Systems are in place to ensure that Rhumbix isn't collecting data it shouldn't. Push notifications remind workers to clock out at the end of the day; if they haven't, another notification goes out when their foreman clocks out. On top of that, for the majority of the analytics dashboards that managers look at when trying to increase productivity, the information about individuals is anonymized and aggregated. But Rhumbix does have all the data on where people are and what they're doing, and could theoretically show to it to management — or even third parties — at any time. "You're going to have to trust us a little bit," said DeWalt.
Rhumbix recently announced a partnership with Bechtel, a global construction firm Scheel used to work for managing productivity in Chile's largest copper mine.
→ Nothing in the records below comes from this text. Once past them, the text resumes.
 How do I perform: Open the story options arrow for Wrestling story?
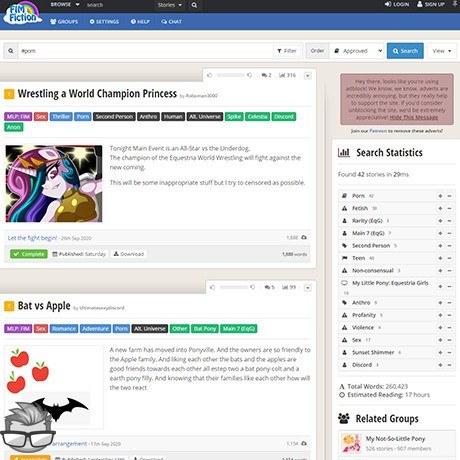308,76
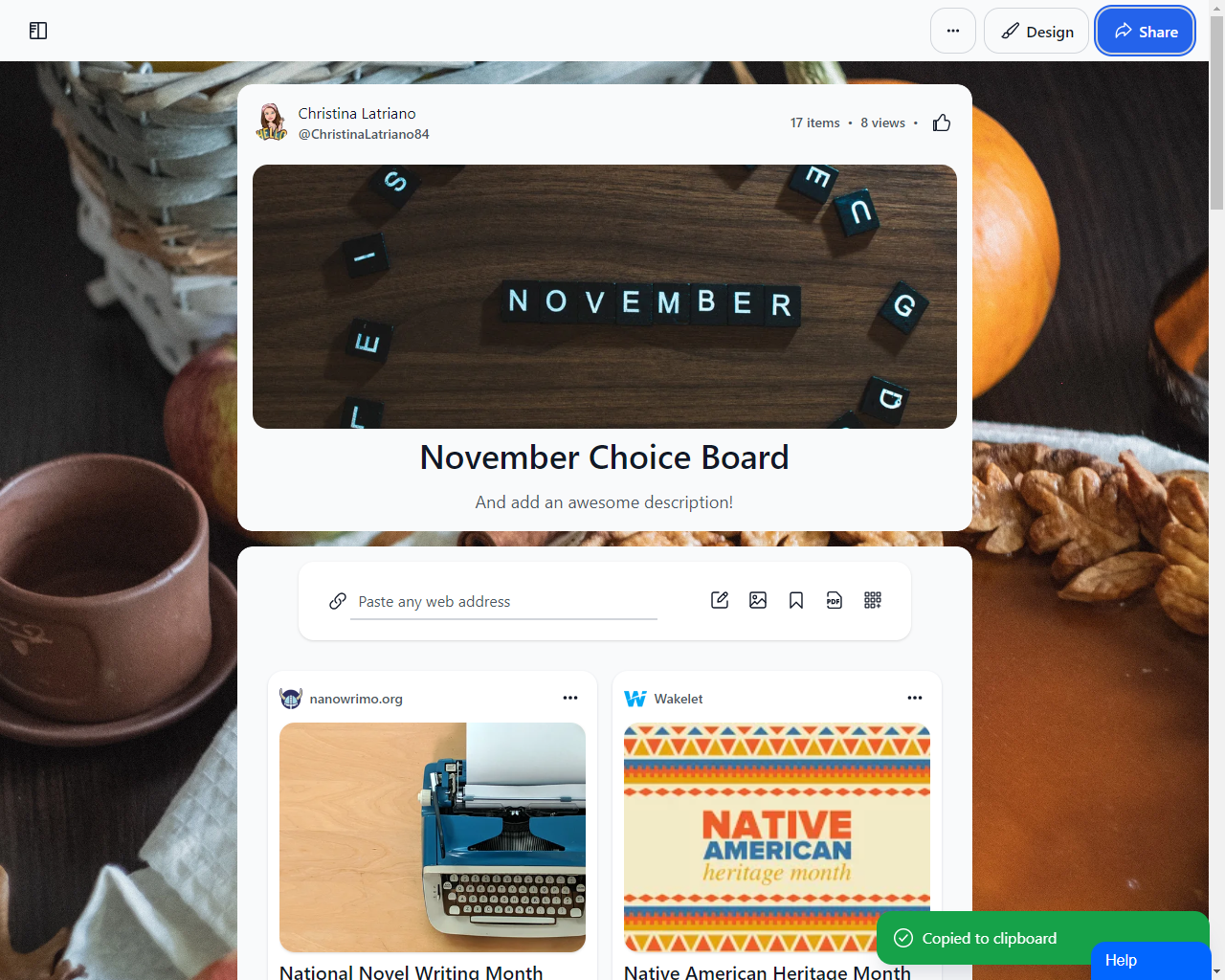The width and height of the screenshot is (1225, 980).
Task: Click the November cover image
Action: tap(605, 297)
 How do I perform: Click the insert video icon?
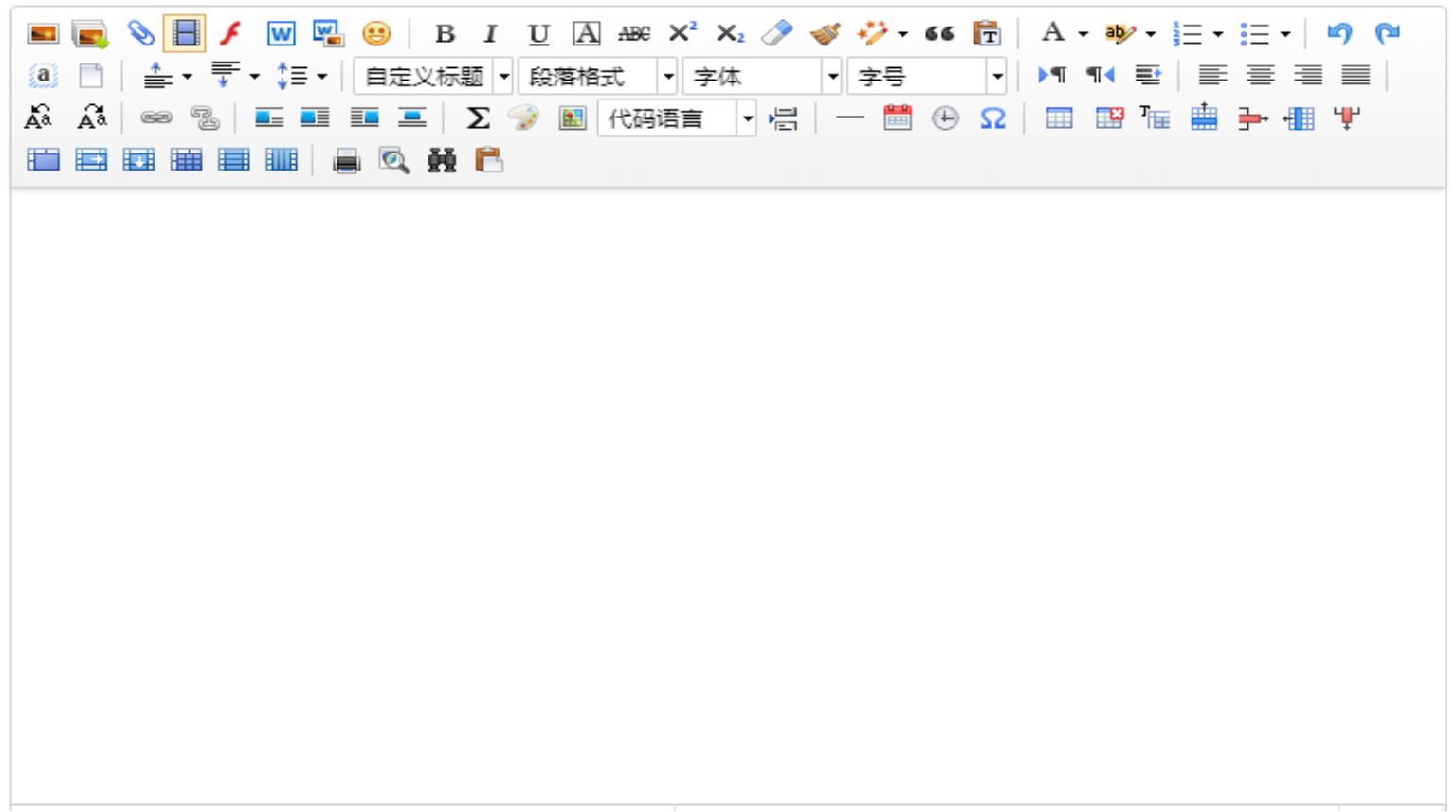pos(185,34)
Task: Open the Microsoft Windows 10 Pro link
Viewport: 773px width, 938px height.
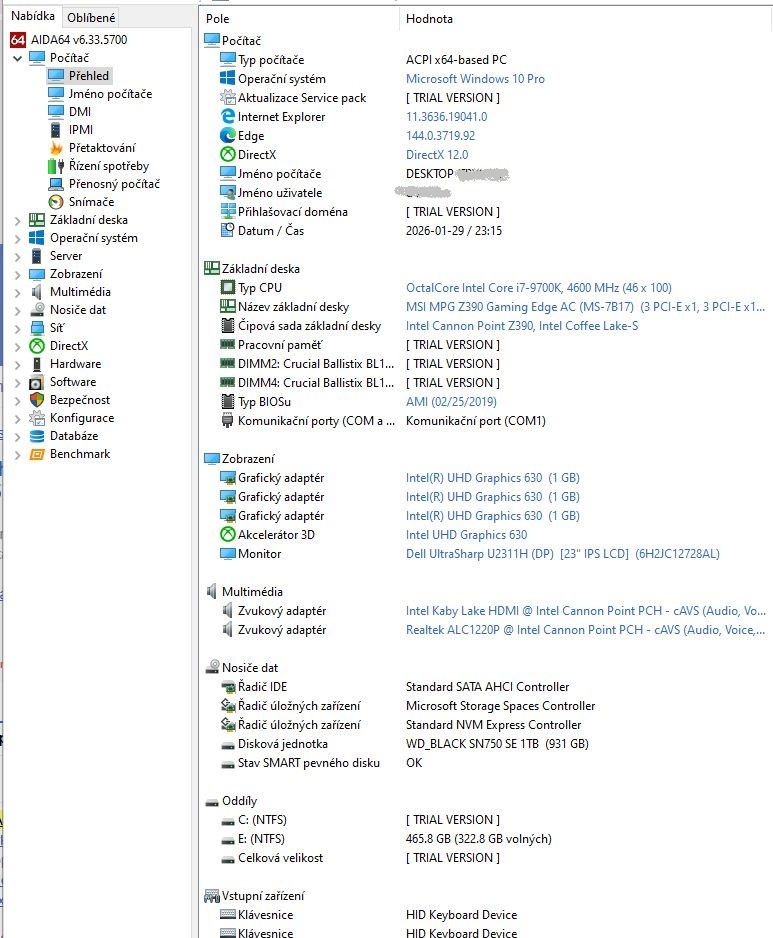Action: (475, 79)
Bechtel has a $60 million "future fund" that backs Rhumbix; in exchange, Rhumbix gets to test some of its software with workers on Bechtel jobs around the world, while designing a product that will ultimately be sold or licensed to other private companies. Bechtel currently employs 58,000 people globally.
It's not just startups competing to build the best mobile tech tools for construction — major software and engineering companies are also interested. Honeywell, which has long manufactured worker safety equipment like hard hats and boots, today also sells wearable technologies that, for example, measure air quality and alert workers to the danger of gas leaks. Honeywell recently announced a partnership with Intel to expand its "connected worker" initiative, working on products such as sensors that can track the gestures of first responders in critical situations.
Lorie Wigle, who is the general manager of security for Internet of Things projects at Intel, said when safety is the primary concern, privacy often becomes secondary. "We need to weigh the benefit of the solution that we're implementing against the potential impact to privacy," she said. "We shouldn't be collecting data that we don't really need to collect."
Mobile technologies with the capacity to track us already permeate our personal lives, but they are going to be increasingly powerful tools for monitoring our working lives as well. It's now, and not later, that privacy protection should be incorporated into these devices. Workers across industries will only see more of this kind of monitoring as the prices of devices fall and the pressure to increase productivity increases. When Silicon Valley entrepreneurs talk about the future of work, they talk about increased freedom; that's not what this kind of monitoring looks like.